Like many directors, Venezia has everyone hunting in nooks and crannies to find boys for The Nutcracker. “We have one teacher whose son is on a soccer team. She went to a team meeting and asked if any of the boys would perform in the party scene. They can move—and change direction fast,” she says with a laugh. “It adds a different dynamic to the production.

“Another family has two sons who took hip hop and we recruited them,” she adds. “There’s less of a stigma to it because it is Nutcracker. They get to be boys and they don’t have to wear tights.”

Shortage of Boys

Bonnie Schuetz, who directs Boni’s Dance & Performing Arts Studio in The Woodlands, Texas, has neatly solved the man-shortage problem while also finding a way to make things easier on her littlest dancers. In her year-end recitals, she choreographs “Daddy Dances” for the 2- and 3-year-olds.

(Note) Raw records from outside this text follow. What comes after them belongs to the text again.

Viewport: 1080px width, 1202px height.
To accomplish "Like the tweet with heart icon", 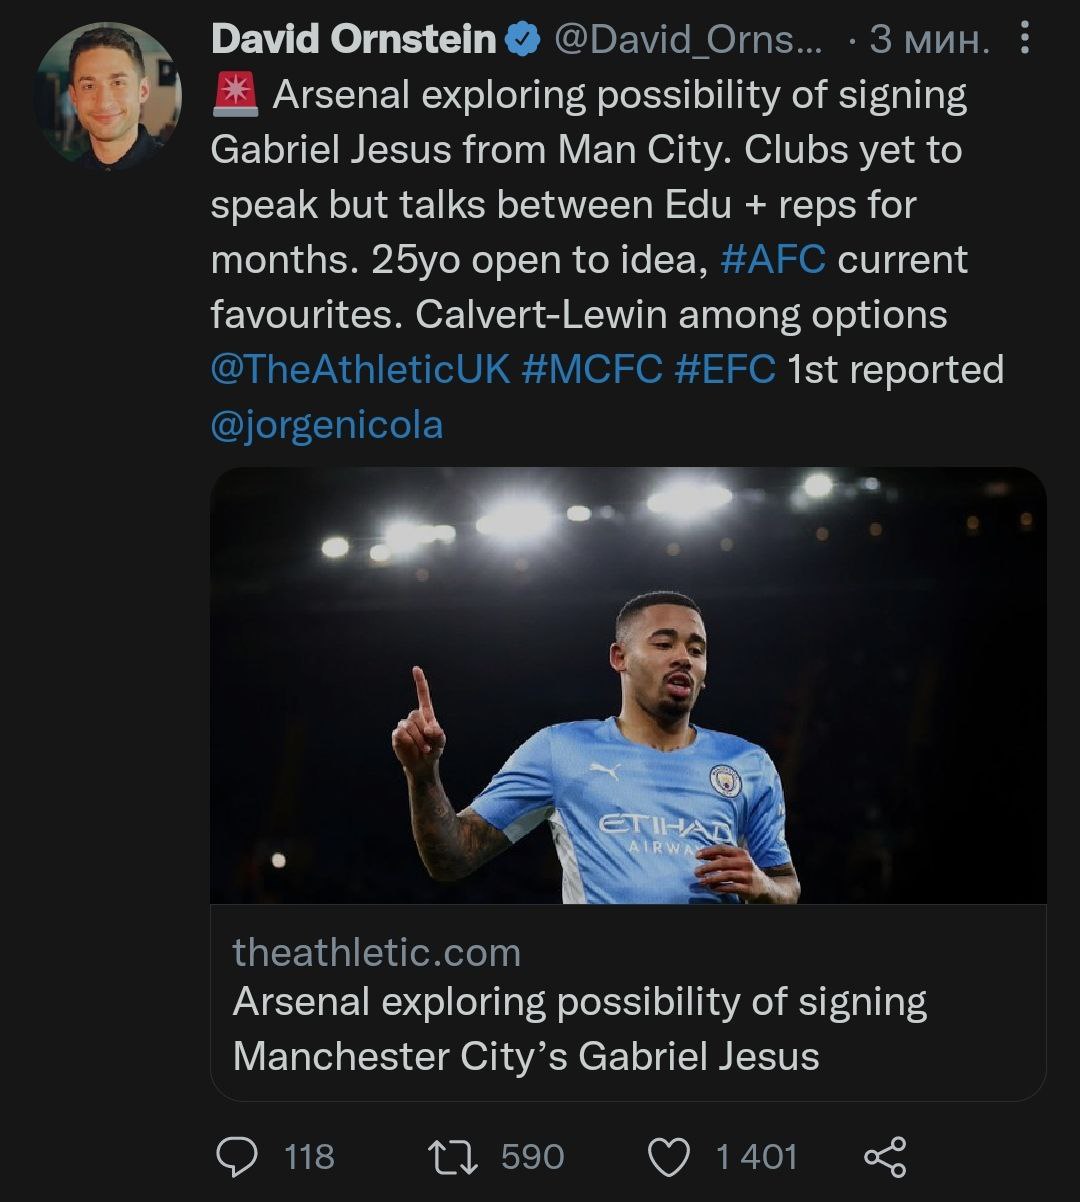I will tap(669, 1157).
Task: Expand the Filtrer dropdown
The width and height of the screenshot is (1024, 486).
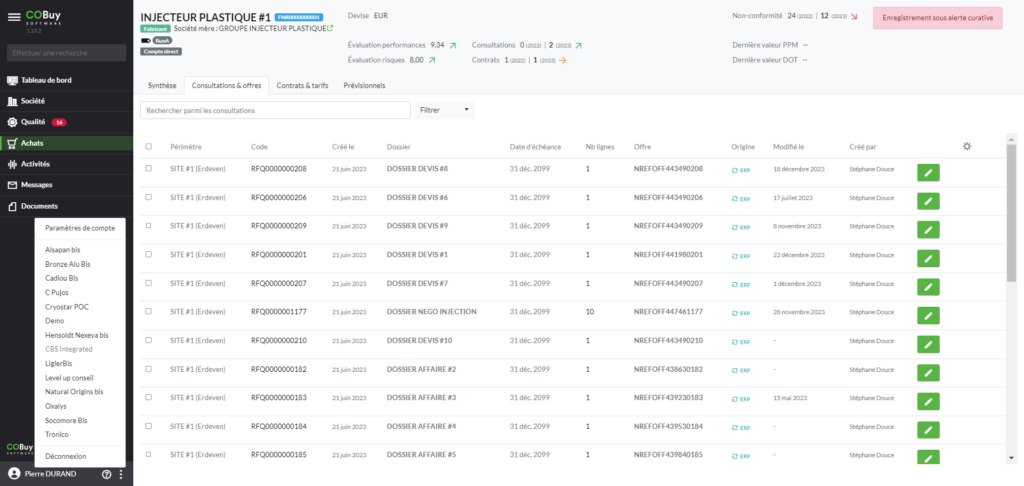Action: tap(445, 110)
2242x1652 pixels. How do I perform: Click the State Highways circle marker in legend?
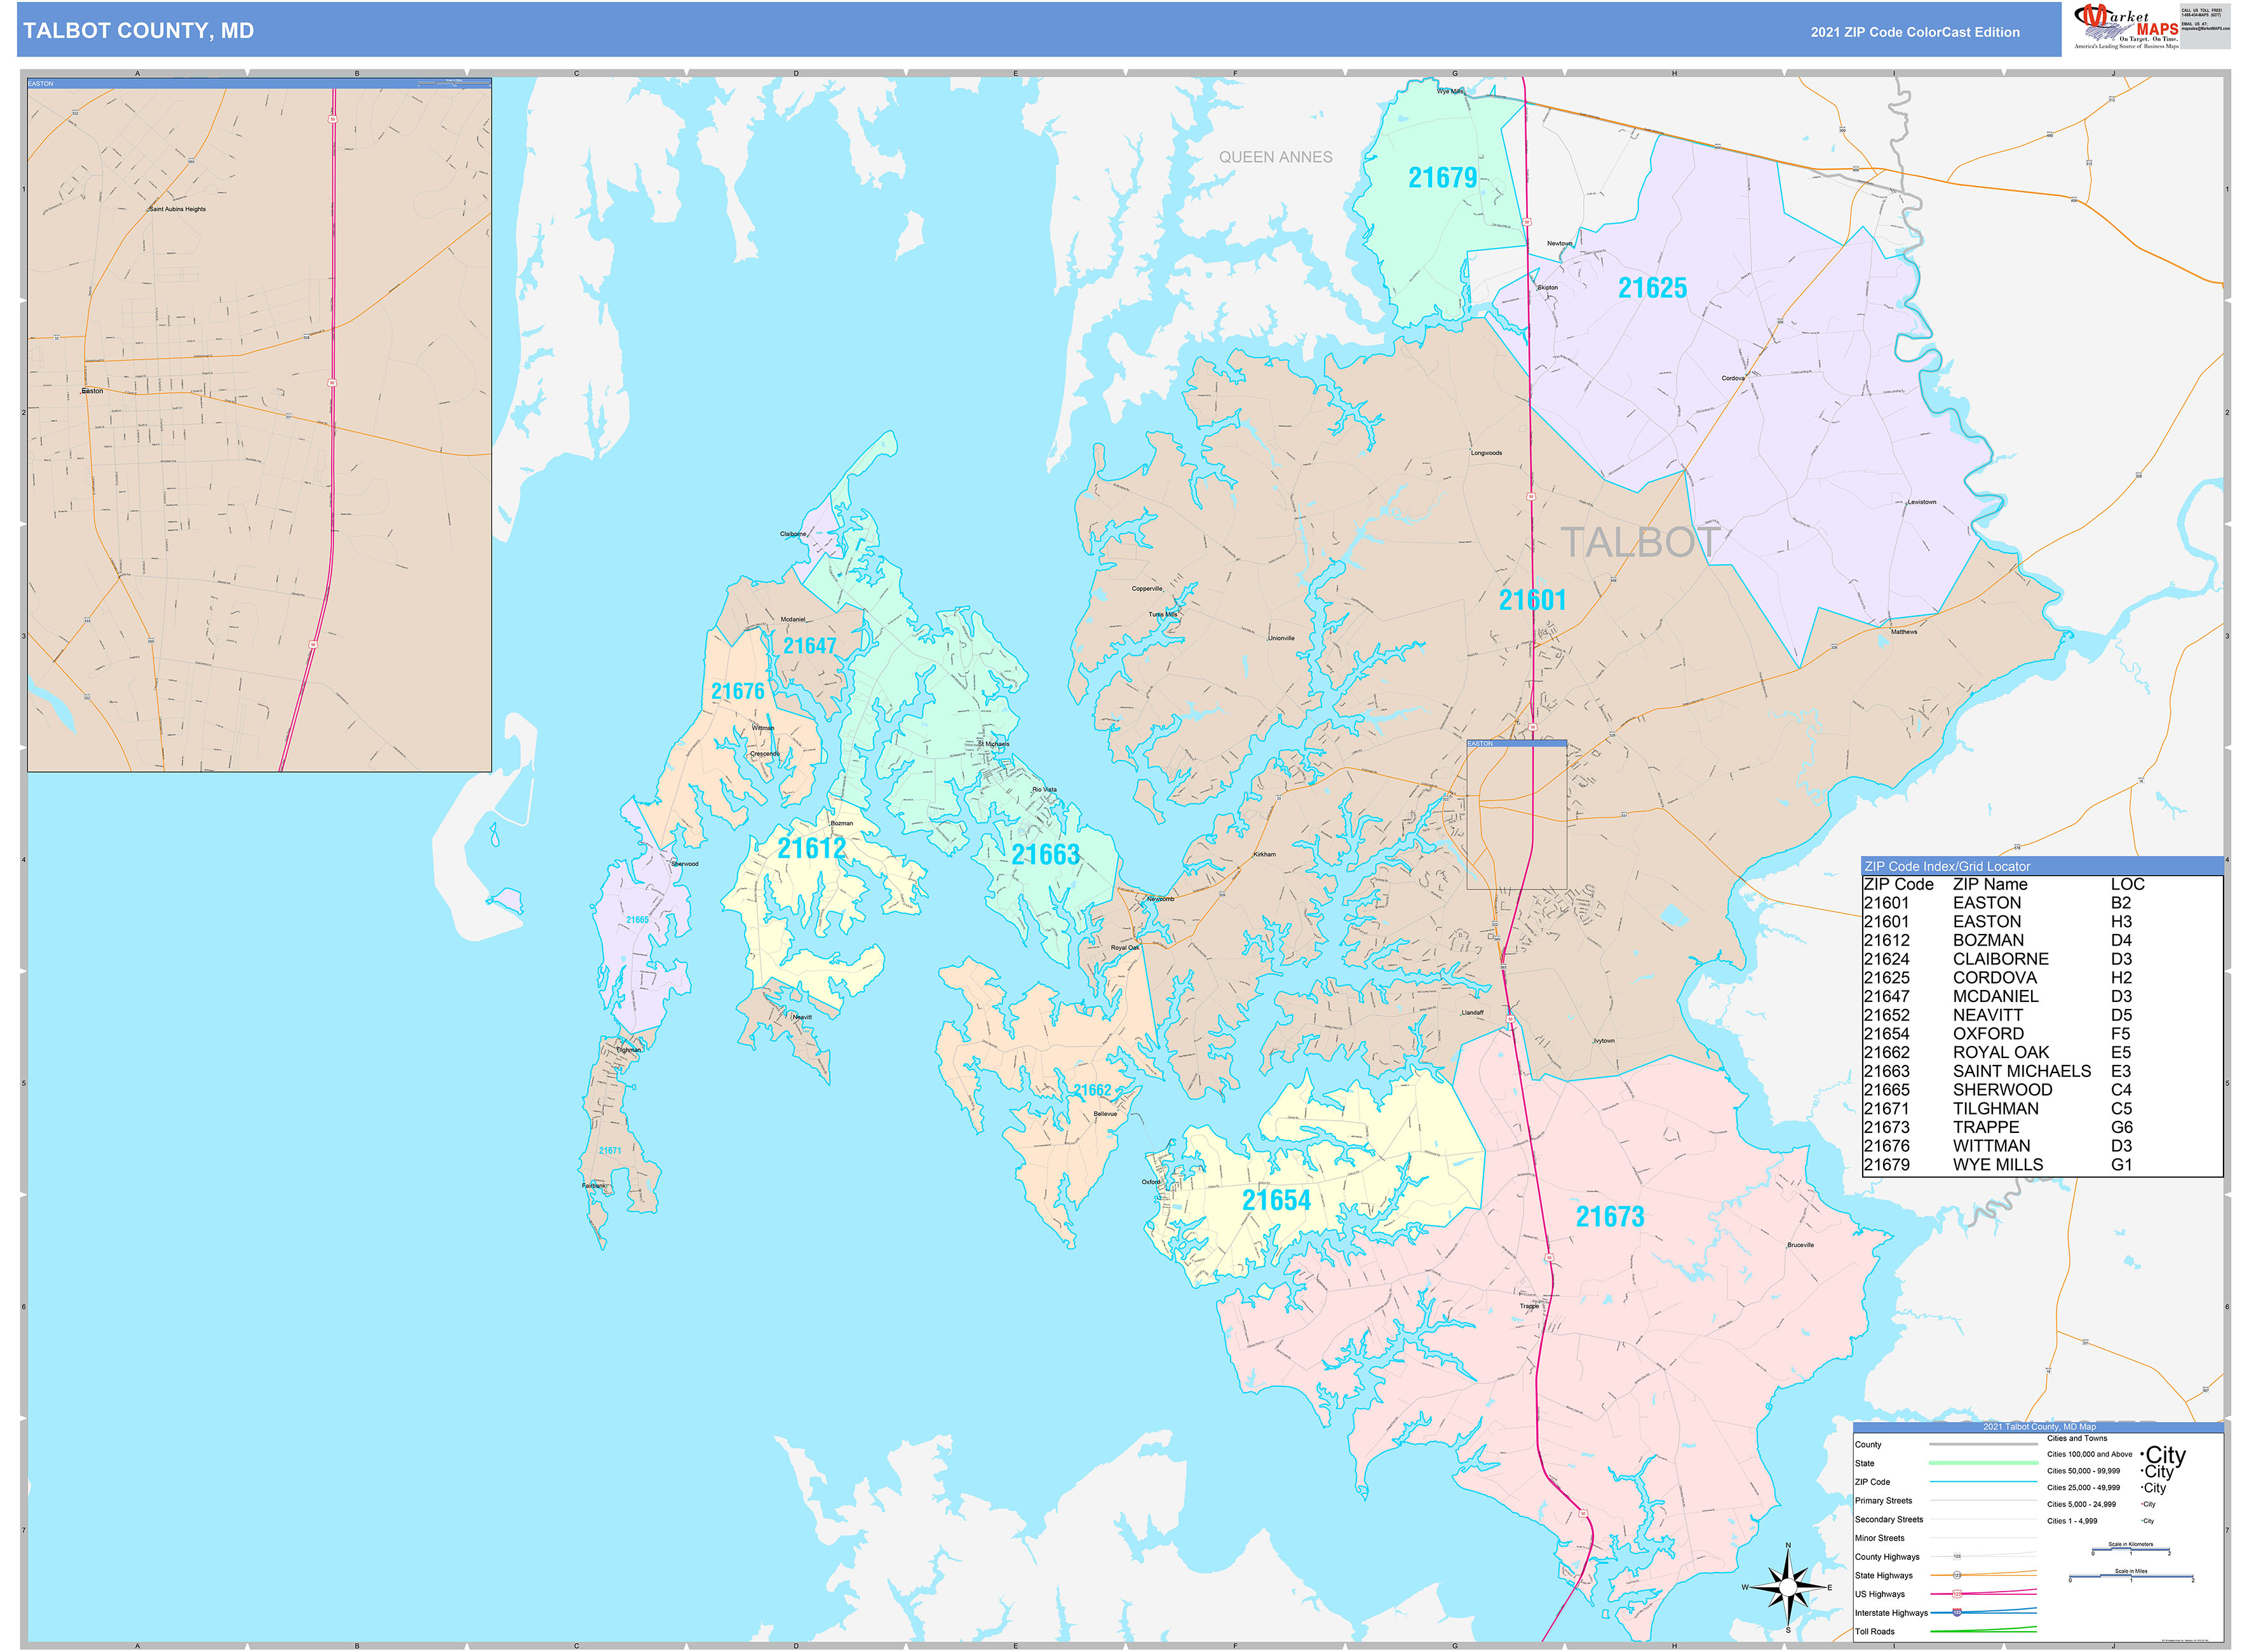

“Their mommies rehearse with them,” she explains, “then we do two or three weekend rehearsals where the dads come in. The group might start out onstage on their own, and the daddies come out halfway through the number. They’ll partner them—maybe the dad will go down on one knee and the little one will hold a hand, walk around them and end sitting on his knee. Or they might do a fish, or the daddies lift them and do shoulder sits.”

At the end, Schuetz says, the fathers pick up the little ones and take them offstage, which winds up being both adorable and practical, since it helps reduce the chaos of trying to organize the children backstage.

“They don’t really dance much, but it’s a neat experience for those daddies,” she says wistfully. “Sometimes I’ll have guys come up to me afterward and say, ‘I want to be in the classes where the daddies dance with the daughters.’”

Schuetz also uses dads in her senior ballet partnering classes where she might have two dozen girls and not enough boys. “I’ll teach them very simple things, a finger turn, a penchée, a promenade. They might get a little bit of pirouettes,” she says. “Dads love it, and the moms come and watch from the window.”

And the fathers get to play one more role as the girls get to the advanced level. “My seniors, they’ve all done the daddy dances, and so when they perform their senior choreography, afterward these 18-year-olds finish,” she says, choking up a little, “and their daddies come and escort them off the stage.” DT

Mary Ellen Hunt, a former dancer, now a teacher, writes about dance and the arts for the San Francisco Chronicle.